On the other hand, it is no wonder when the proletariat comes and declares theoretically: Intellectual life is an ideology – and when it now tries to transform the entire economic life by merely considering the mode of production. The two belong together. Really, things are such today that ultimately the struggle between bourgeoisie and proletariat consists only in how long the one is at the bottom and the other at the top, and vice versa. It is only one struggle. The aim of getting to the bottom of the matter is not to come up with a fruitful way of shaping life. This can only be done if one has a far-reaching impulse that encompasses the human being as such.

But then, if one recognizes this, one must either come to grips with the threefold order or be able to put something better in its place.
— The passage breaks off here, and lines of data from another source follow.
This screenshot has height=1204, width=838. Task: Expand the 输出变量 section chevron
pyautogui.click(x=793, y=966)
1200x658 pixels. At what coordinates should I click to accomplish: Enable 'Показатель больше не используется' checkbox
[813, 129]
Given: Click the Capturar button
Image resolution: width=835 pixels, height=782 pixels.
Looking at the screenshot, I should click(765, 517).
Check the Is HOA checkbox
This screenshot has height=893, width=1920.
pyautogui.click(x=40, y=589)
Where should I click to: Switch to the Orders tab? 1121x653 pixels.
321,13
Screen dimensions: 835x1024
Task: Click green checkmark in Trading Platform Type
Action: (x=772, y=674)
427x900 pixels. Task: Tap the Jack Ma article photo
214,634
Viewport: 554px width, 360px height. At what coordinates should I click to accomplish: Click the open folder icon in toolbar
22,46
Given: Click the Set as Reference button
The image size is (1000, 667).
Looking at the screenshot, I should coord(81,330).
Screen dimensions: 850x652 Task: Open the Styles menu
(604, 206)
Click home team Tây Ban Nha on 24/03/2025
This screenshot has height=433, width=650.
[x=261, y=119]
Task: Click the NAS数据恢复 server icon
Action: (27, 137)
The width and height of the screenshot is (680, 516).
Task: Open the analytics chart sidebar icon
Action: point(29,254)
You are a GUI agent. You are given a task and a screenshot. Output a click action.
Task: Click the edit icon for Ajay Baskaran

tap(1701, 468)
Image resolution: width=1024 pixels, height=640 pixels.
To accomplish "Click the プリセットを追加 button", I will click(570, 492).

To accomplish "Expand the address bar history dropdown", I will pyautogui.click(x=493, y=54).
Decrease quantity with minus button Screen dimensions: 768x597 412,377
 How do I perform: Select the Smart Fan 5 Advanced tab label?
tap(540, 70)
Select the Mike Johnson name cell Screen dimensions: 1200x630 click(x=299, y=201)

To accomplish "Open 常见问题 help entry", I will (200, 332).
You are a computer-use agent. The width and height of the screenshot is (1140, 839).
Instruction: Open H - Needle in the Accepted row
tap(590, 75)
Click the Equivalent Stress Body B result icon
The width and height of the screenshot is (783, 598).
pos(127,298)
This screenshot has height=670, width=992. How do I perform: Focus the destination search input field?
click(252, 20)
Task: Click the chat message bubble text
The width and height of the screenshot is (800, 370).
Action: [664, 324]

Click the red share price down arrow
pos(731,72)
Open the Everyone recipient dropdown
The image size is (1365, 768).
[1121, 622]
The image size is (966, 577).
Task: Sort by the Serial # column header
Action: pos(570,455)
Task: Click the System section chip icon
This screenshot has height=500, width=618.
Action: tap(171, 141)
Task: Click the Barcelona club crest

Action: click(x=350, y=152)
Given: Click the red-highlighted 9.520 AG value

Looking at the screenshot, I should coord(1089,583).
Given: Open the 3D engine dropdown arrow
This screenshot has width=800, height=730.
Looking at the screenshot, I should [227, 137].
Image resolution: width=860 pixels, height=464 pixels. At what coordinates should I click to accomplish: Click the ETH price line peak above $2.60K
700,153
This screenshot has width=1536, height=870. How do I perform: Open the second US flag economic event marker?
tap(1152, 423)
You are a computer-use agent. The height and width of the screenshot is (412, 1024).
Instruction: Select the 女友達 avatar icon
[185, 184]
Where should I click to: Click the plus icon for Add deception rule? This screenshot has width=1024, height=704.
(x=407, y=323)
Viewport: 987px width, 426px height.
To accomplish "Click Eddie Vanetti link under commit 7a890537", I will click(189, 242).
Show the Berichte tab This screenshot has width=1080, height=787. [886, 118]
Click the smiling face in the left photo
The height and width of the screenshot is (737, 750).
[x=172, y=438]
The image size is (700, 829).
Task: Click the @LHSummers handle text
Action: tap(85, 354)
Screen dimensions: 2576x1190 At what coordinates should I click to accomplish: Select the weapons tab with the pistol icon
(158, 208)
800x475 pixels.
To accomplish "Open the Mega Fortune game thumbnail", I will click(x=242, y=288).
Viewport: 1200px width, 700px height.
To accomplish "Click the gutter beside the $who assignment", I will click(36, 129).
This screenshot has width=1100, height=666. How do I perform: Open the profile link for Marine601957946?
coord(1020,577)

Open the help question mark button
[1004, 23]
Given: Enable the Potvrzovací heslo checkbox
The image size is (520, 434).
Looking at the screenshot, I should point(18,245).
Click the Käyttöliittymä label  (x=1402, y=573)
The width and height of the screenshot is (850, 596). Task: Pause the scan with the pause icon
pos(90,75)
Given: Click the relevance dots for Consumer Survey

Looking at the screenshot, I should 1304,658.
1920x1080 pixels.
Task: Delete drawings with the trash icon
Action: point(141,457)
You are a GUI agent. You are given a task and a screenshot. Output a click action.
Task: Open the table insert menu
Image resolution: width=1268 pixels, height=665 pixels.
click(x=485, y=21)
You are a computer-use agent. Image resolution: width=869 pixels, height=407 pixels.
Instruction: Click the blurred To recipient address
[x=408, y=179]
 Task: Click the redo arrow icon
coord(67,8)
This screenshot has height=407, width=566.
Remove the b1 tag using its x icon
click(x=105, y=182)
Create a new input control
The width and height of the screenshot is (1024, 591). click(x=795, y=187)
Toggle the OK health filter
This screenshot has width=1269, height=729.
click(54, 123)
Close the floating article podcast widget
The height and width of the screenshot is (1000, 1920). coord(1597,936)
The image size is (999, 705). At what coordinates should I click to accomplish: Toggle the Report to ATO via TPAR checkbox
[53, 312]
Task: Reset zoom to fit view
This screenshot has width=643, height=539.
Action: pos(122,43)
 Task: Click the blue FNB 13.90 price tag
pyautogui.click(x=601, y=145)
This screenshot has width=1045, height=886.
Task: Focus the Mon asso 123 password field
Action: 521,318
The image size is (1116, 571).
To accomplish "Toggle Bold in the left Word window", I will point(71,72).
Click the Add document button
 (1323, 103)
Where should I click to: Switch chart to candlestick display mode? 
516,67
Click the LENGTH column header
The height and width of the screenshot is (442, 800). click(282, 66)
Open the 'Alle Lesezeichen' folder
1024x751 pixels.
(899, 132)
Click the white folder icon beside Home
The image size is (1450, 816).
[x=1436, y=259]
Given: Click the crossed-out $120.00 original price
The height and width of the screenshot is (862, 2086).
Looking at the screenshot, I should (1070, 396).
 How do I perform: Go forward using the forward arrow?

Everything else that arises today does not take the human being as such into account at all. Therefore, it is necessary that in the very near future, our movement be saved, as it were, from what our opponents have in mind. They plan to make our movement impossible through machinations. And these machinations are indeed very sophisticated. Just consider the sophistication that now lies in the campaign of the “Berliner Tageblatt”. The Berliner Tageblatt has an article fabricated for it in which all kinds of nonsense 'occultists' are mentioned, and in the middle of it stands Anthroposophy, which has nothing to do with it. But people spare themselves the trouble of dealing with Anthroposophy by simply categorizing it as nonsense. Of course, the nonsense that is in there is something that everyone can understand, so there is no need to bother with anthroposophy. It is indeed being spread internationally; you come across it everywhere, in English newspapers, everywhere. But that is only one thing. In the near future – it has already begun, but it will continue – a war of extermination will begin against what our movement is. Therefore, it is necessary today to reflect on what needs to be done. And if something drastic does not happen on a broad basis, then, my dear friends, we would have to say to ourselves: We do have a concept of what could happen in social life based on anthroposophically oriented spiritual science, but we do not have the strength to carry it through. In fact, when one sees the consistency with which the opposing side works, sometimes a consistency born of wickedness, one says: It is necessary that we realize, a will must be mustered! They have bad will, why should the same forces not be mustered in the good? Why should it not be possible to say with justification: there was the intention of bringing through something beneficial for humanity; but the opponents, they were different people, they have a consistent will, they also go to the point of realizing this will!

My dear friends, if we do not stand on this ground of going to the point of realizing our will, then it is self-evident that we will not be able to achieve anything for the present moment. In a certain respect, the question in our movement is now one of either/or. That is why this action was initiated. I ask you to bear this in mind. I ask you to take it into your will before we go further in the formation of what we need for this will.